(What needs to be done): I'd like every line from the material below that has "will" in it.

(Data extract):
== Segment start ==
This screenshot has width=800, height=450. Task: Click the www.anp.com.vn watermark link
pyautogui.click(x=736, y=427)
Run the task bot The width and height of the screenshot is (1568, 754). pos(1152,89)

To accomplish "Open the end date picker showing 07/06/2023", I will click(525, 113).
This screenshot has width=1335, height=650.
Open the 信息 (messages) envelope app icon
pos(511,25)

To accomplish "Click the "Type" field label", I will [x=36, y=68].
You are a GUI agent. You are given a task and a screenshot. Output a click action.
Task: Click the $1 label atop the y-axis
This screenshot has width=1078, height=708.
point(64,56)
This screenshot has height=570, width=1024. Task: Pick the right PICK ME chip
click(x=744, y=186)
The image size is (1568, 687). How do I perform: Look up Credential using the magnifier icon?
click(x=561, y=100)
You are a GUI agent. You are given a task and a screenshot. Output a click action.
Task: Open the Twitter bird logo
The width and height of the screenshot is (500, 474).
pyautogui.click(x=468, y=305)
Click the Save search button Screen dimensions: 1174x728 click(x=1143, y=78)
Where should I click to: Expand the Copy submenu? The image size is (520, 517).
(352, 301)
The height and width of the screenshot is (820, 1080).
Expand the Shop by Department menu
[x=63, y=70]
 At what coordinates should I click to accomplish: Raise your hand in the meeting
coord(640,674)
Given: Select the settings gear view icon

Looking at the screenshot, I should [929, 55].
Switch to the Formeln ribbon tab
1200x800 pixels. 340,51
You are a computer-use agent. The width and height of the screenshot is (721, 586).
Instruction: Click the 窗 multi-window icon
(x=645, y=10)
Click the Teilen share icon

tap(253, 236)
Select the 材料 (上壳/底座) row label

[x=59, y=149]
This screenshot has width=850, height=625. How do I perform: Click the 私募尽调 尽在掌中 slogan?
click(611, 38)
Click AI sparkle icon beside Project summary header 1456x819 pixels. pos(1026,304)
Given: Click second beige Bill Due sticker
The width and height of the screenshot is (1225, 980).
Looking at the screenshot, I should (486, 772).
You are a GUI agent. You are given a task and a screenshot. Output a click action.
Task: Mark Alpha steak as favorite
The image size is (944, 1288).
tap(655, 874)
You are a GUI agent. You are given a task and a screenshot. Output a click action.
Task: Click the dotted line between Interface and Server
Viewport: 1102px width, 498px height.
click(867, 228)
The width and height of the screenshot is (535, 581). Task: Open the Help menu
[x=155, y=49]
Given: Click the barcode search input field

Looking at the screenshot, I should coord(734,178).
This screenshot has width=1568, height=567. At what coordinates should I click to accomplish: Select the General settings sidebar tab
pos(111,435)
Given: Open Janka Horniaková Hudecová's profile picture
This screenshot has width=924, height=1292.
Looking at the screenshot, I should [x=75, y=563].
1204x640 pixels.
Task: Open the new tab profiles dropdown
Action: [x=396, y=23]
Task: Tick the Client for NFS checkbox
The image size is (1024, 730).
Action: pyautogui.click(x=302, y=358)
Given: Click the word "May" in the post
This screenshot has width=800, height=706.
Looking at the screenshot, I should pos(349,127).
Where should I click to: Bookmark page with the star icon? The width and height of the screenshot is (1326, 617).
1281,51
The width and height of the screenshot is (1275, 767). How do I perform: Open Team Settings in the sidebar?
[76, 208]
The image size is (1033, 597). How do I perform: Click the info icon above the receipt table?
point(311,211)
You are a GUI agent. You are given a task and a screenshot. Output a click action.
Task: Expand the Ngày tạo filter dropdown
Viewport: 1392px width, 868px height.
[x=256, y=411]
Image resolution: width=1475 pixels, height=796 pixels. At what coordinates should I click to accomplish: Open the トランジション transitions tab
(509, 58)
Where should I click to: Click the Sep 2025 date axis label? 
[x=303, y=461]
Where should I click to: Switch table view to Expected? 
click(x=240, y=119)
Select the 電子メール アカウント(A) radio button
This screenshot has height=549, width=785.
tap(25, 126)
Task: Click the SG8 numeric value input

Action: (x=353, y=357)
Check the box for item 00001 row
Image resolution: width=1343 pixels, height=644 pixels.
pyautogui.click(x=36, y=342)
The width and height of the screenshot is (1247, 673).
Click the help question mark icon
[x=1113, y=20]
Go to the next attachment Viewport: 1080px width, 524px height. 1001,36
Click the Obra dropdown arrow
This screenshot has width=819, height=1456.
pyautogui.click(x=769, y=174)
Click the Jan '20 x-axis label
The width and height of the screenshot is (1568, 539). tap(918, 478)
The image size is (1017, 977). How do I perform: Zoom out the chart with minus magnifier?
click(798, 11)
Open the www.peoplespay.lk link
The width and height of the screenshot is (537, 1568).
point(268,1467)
== Segment end ==
(Output for this exercise):
To accomplish "Open the end date picker showing 07/06/2023", I will click(525, 113).
To accomplish "Click the "Type" field label", I will [x=36, y=68].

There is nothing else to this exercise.